Ciklum (3.6/5) scores higher overall, but "better" depends on your use case. Ciklum is better for global enterprises seeking AI features embedded in large-scale digital product programmes with Experience Engineering focus. Sigmoidal is better for financial services and healthcare companies with internal ML teams and infrastructure needing to scale capacity through staff augmentation.

How do Ciklum and Sigmoidal differ in pricing?

Ciklum uses dedicated team, t&m pricing with a minimum engagement of $100K. Sigmoidal uses staff augmentation, retainer pricing with a minimum engagement of $15K/month. Neither firm publishes a full rate card; a discovery call is required for project-specific quotes.

Which is better for enterprise: Ciklum or Sigmoidal?

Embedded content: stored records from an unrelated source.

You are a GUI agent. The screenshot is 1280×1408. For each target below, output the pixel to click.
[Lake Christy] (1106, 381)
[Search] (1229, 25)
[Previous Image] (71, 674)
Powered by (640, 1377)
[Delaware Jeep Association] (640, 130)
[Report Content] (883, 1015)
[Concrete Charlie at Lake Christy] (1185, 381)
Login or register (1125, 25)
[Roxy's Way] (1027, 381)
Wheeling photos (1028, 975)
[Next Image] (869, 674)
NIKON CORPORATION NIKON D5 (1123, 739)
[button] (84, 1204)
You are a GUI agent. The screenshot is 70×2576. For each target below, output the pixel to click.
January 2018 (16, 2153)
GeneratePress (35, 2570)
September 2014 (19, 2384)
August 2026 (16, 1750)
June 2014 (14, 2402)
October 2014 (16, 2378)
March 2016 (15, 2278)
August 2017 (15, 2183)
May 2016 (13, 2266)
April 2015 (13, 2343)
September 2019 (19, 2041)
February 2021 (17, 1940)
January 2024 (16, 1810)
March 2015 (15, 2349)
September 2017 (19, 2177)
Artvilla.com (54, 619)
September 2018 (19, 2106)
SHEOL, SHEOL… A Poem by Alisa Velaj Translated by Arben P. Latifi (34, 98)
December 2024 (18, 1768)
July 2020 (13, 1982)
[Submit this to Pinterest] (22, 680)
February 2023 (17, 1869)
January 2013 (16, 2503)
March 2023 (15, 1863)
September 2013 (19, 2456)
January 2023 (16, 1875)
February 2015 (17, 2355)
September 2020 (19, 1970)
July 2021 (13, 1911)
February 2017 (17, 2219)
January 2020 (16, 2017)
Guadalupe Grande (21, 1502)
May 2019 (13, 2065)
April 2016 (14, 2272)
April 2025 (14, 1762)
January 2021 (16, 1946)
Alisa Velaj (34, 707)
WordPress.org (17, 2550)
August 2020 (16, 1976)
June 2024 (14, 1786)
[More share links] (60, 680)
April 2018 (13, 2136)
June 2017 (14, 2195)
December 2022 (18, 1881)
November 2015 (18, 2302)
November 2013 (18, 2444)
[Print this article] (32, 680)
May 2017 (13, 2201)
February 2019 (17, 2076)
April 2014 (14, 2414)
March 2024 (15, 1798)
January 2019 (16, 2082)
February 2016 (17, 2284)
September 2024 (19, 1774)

Sigmoidal is the larger team and typically the better enterprise-scale choice. For very large programmes, verify team size and compliance coverage directly with each company before shortlisting.

What are the main differences between Ciklum and Sigmoidal?

Ciklum's primary differentiator is: 4,000-person experience engineering firm with 250+ enterprise clients and generative ai delivery integrated into large product programmes. Sigmoidal's primary differentiator is: specialist ml staff augmentation firm placing expert data scientists and ml engineers into client teams with financial services industry focus. They also differ in team size (4,000+ vs 50–200), minimum engagement ($100K vs $15K/month), and primary industries served (Fintech, Healthcare vs Fintech, Healthcare).

Last reviewed: July 2026. Verify all details directly with each company before making a decision.